In 1782 beweerde de invloedrijke Leidse arts Petrus Camper: ‘De nieuwmodische Bouwkonstenaars schijnen het juk der gewoonte, en verslaafdheid aan het gezag der Ouden wel min, of meer, afgeschud te hebben; maar de groote vraag blijft, of zij iets beters hebben ingevoerd, iets redelijkers?’. Zonder dat Brouwer Camper noemt kunnen we wel zeggen dat met deze zin de problematiek van de negentiende eeuw al scherp wordt ingeleid: alles moet ‘redelijk’ worden gebracht, beredeneerd, en om dat te kunnen worden er boeken geschreven. Handboeken, Bouwkundige woordenboeken, Ordeboeken en Geschiedenisboeken over de bouwkunst wedijveren om een markt te veroveren. Volgens Brouwer moesten de eigenschappen van de burgerlijke bouwkunst ‘wetmatig’ worden verklaard. In haar ogen hebben de veranderingen in de materialen- en constructieleer en de schoonheidsleer elkaar vanwege hun gelijktijdig- en gelijksoortigheid versterkt. Dit te bewijzen is een van haar doelstellingen geweest. Of het haar ook gelukt is zal de lezer zelf moeten concluderen na het lezen van dit mooi uitgegeven boek.

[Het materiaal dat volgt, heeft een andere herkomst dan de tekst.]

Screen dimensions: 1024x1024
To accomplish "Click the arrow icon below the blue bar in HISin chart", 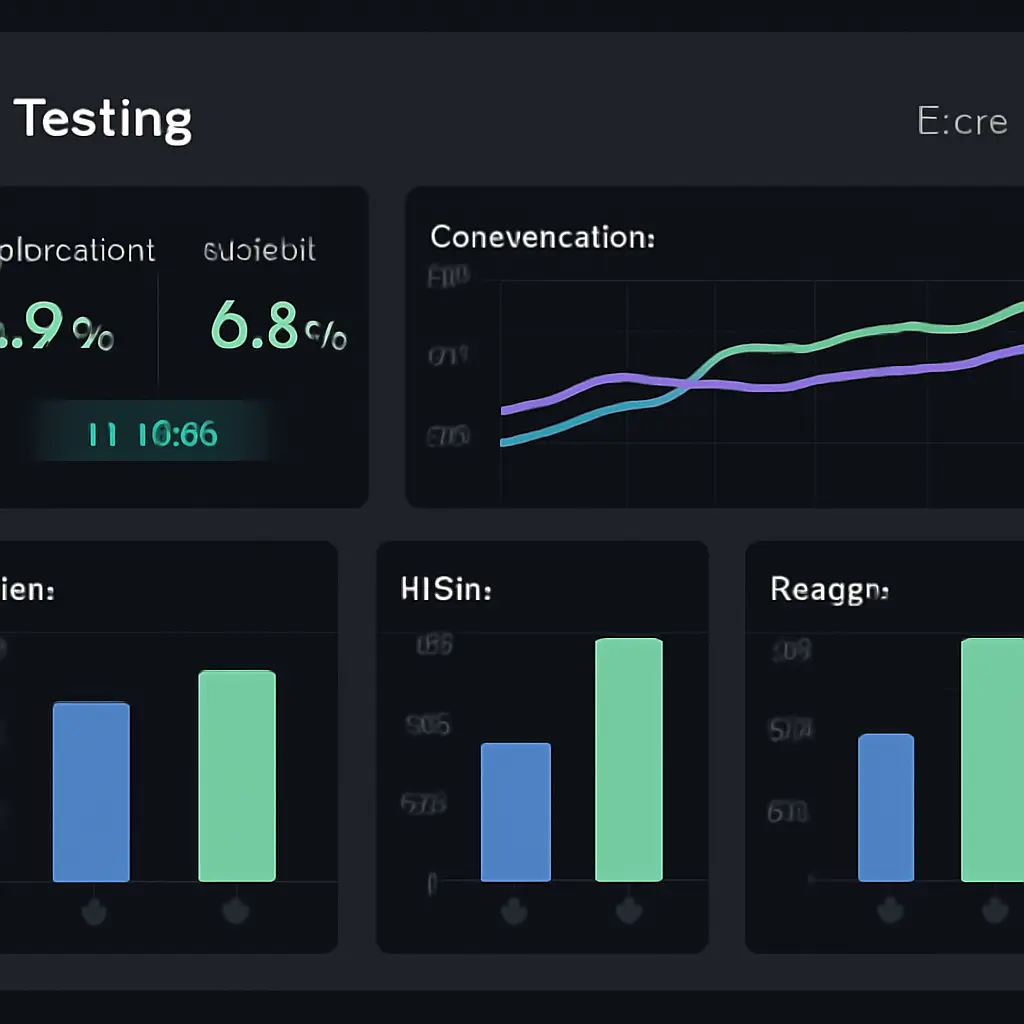I will (515, 910).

Behalve dat Brouwer een interessant overzicht biedt van de architectuurboeken in de negentiende eeuw en de rijkdom ervan aangeeft, biedt ze ook heel veel stof tot nadenken en laat ze genoeg ruimte over voor discussie in de toekomst. Dat ligt ook wel voor de hand. Een zo even complexe als gecompliceerde eeuw als de negentiende laat zich moeilijk in de harde vorm van een kloek boek vangen. De waarde van de studie van Brouwer ligt bovenal in de systematische benadering, maar daarin schuilt ook een zwakte. Door zoveel aandacht te besteden aan de theoretische kanten van het discours komt de historische kant soms iets te kort. Haar betoog lijkt geheel los te staan van elke historische realiteit, een koppeling met en een reconstructie van een bepaald tijdsbestek wordt weinig geboden. Het valt toch aan te nemen dat naast wetenschappelijke veranderingen ook politieke, sociale en maatschappelijke verschuivingen een belangrijke rol speelden in het zich ontplooien van een discipline die enerzijds zocht naar zekerheden en anderzijds steeds meer afhankelijk werd van ontwikkelingen die juist die zekerheden voortdurend ondermijnden. Niet alleen wat ‘goede’, ‘burgerlijke’ of ‘schoone’ architectuur was werd steeds minder duidelijk, maar ook wat onder architectuur moest worden begrepen. De wetten die Brouwer beschrijft worden steeds meer regels die slechts bepaalde groepen zullen hanteren. Met haar onderzoek naar die wetten heeft ze echter een belangrijke bijdrage geleverd aan een beter begrip van een ‘duistere’ eeuw, die zo graag het licht had willen brengen. Daarnaast is haar studie een fundamentele gids voor een ieder die van architectuurboeken houdt. Daarbij moet men wel beseffen dat haar bibliografie geen uitputtende bibliografie is maar een naar verschillende categorieën gemaakte selectie van in Nederland uitgegeven boeken uit haar bibliografie van de primaire bronnen.